— RECORD SET —

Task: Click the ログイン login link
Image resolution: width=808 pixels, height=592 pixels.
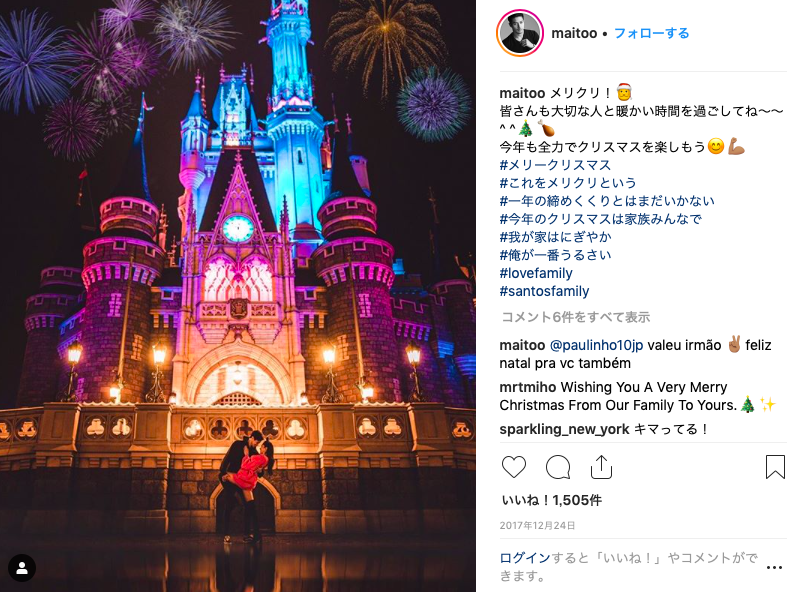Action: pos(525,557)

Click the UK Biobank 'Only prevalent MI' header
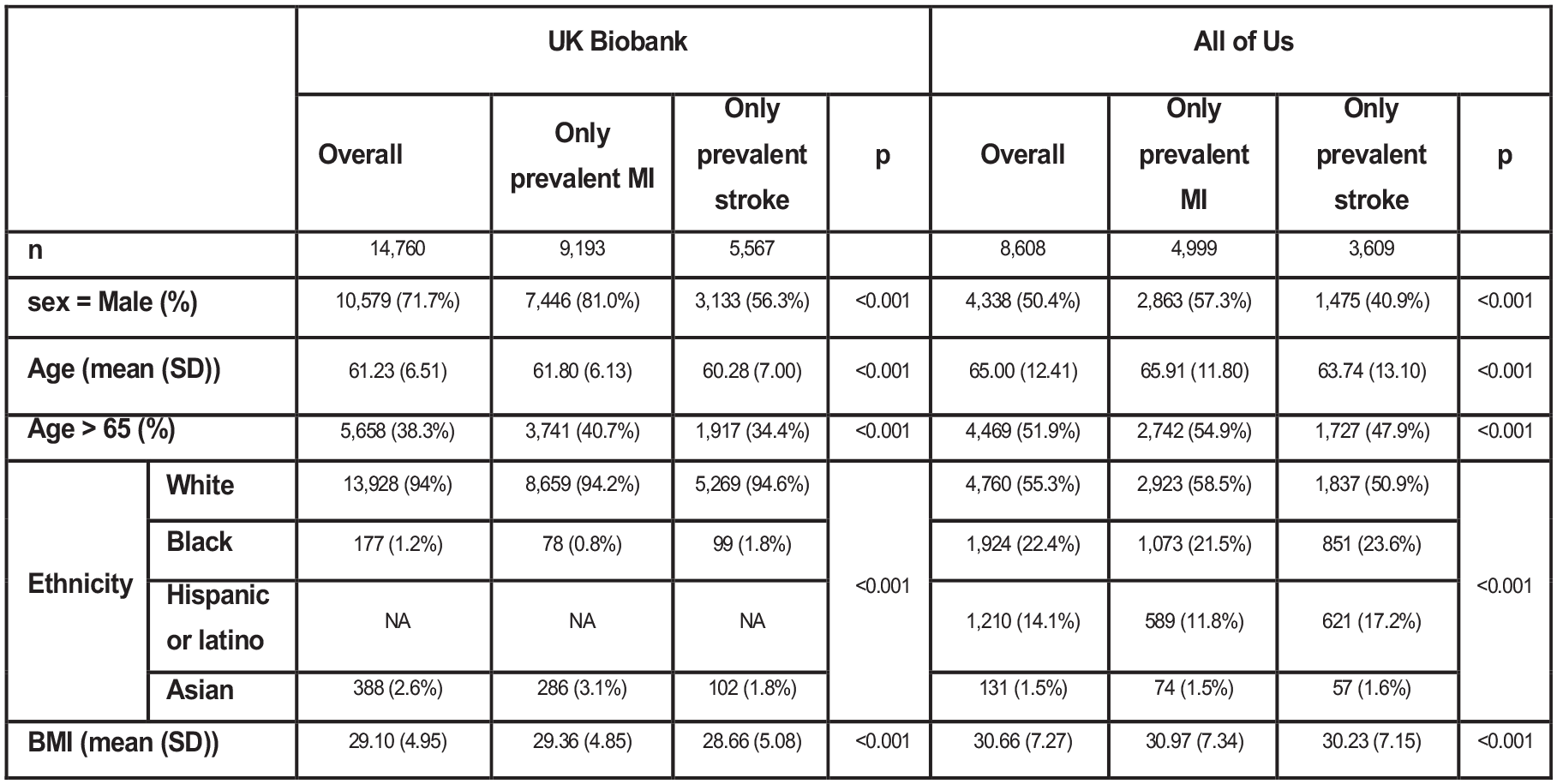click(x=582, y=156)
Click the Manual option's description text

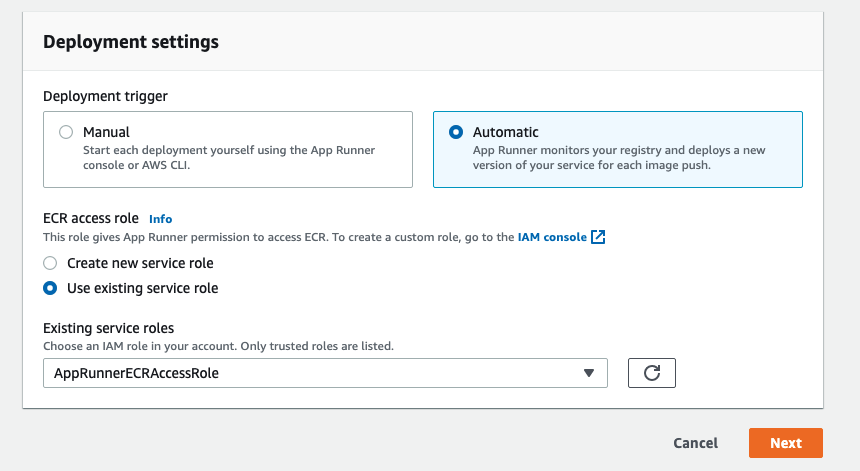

— REQUIRED ACTION —
Repeat each line word for word, from the one with "Click the UK" down to the last line of the data, and keep the pictures out of it.

— RESULT FOR THIS TASK —
Click the UK Biobank 'Only prevalent MI' header
click(x=582, y=156)
Click the Manual option's description text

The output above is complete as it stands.